(Stored records)

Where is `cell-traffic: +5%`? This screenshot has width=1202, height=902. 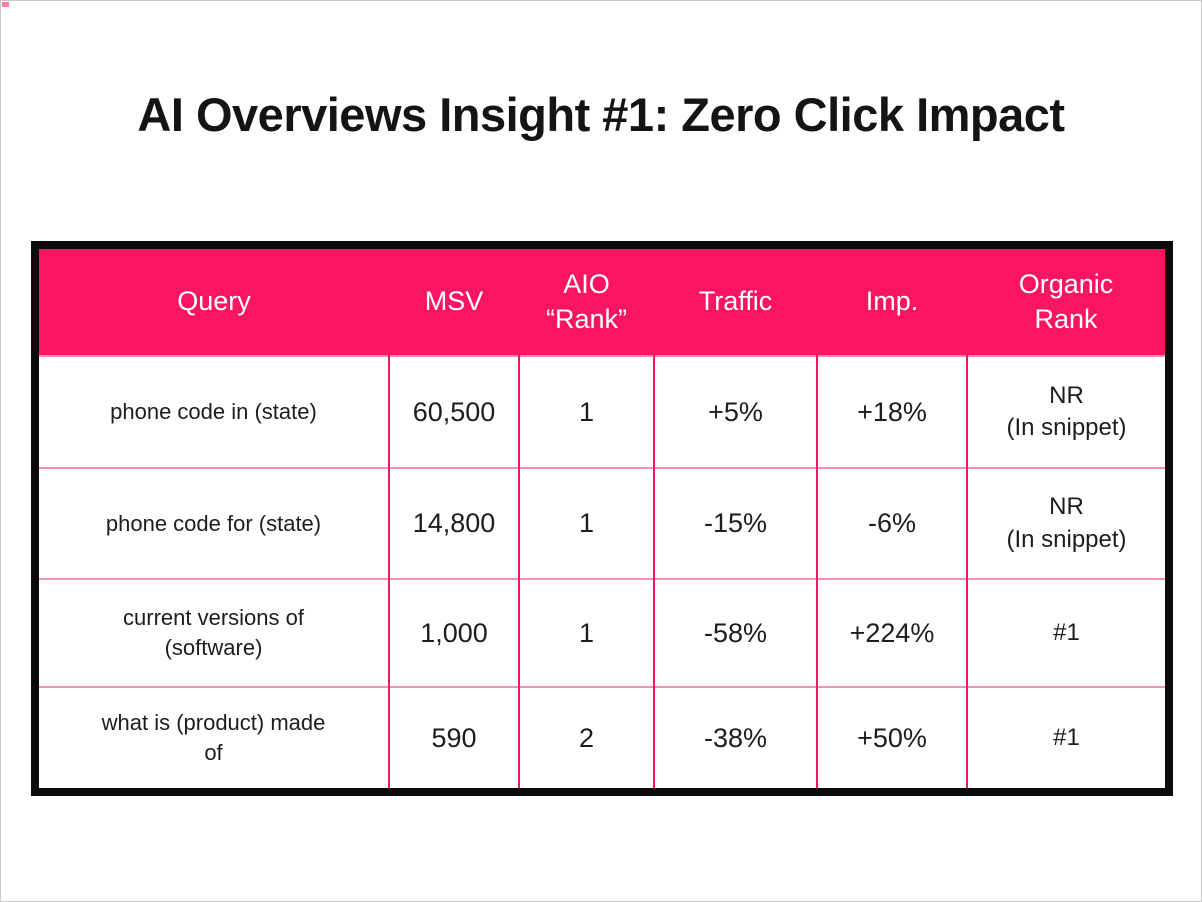
cell-traffic: +5% is located at coordinates (735, 412).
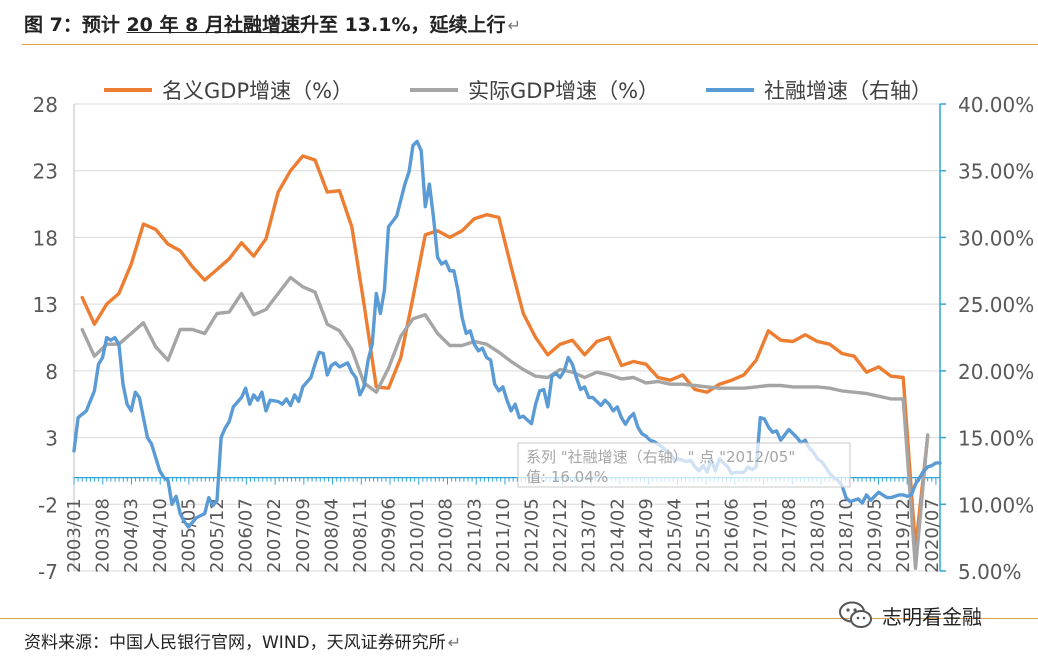  I want to click on tooltip-box, so click(684, 465).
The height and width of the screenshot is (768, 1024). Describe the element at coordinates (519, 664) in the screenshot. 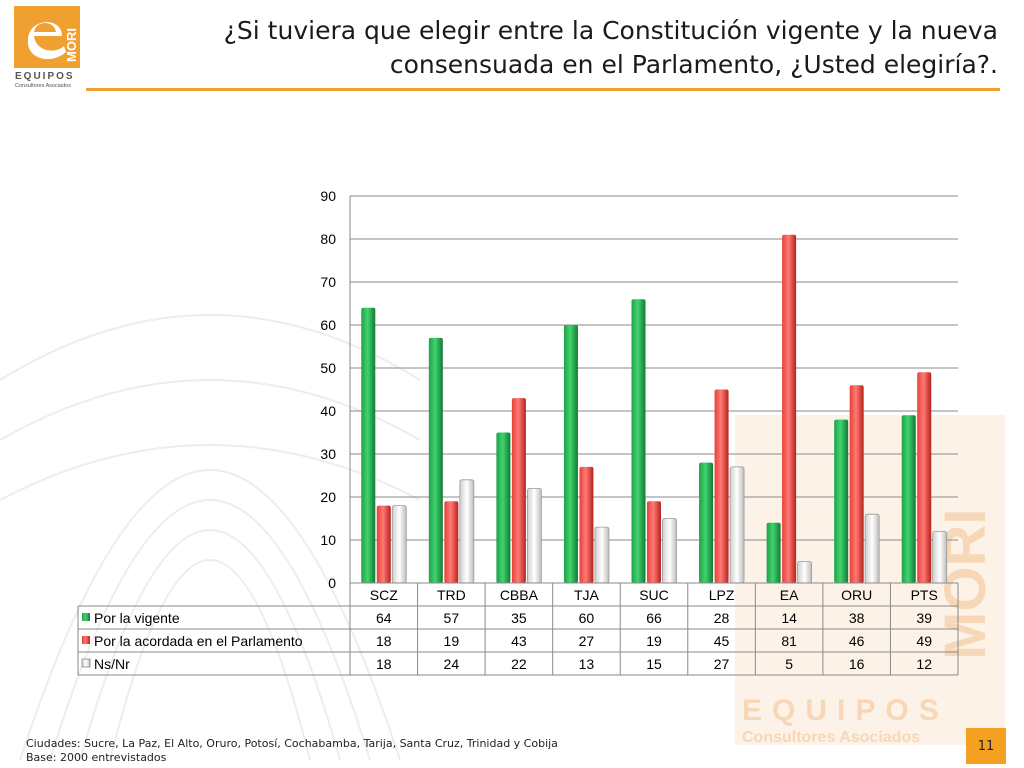

I see `data-label: 22` at that location.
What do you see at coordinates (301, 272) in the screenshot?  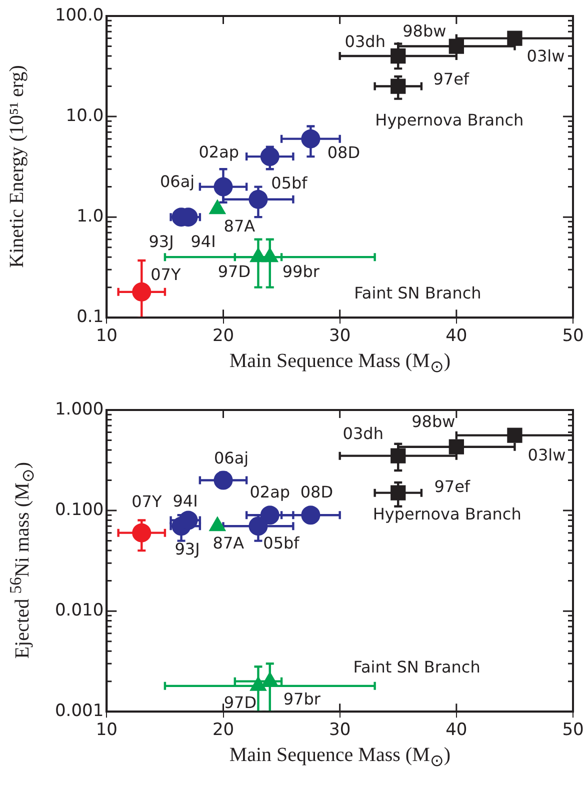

(Your goal)
Rewrite every one of the rows above, switching "screenshot" to "screen capture" throughout and leaving everything else unchanged. Omit the pictures from the answer.

(Solution to the problem)
Where is `cell-traffic: +5%`? This screen capture has width=1202, height=902. 
cell-traffic: +5% is located at coordinates (735, 412).
  I want to click on tooltip-box, so click(684, 465).
The height and width of the screen capture is (768, 1024). Describe the element at coordinates (519, 664) in the screen capture. 

I see `data-label: 22` at that location.
What do you see at coordinates (301, 272) in the screen capture?  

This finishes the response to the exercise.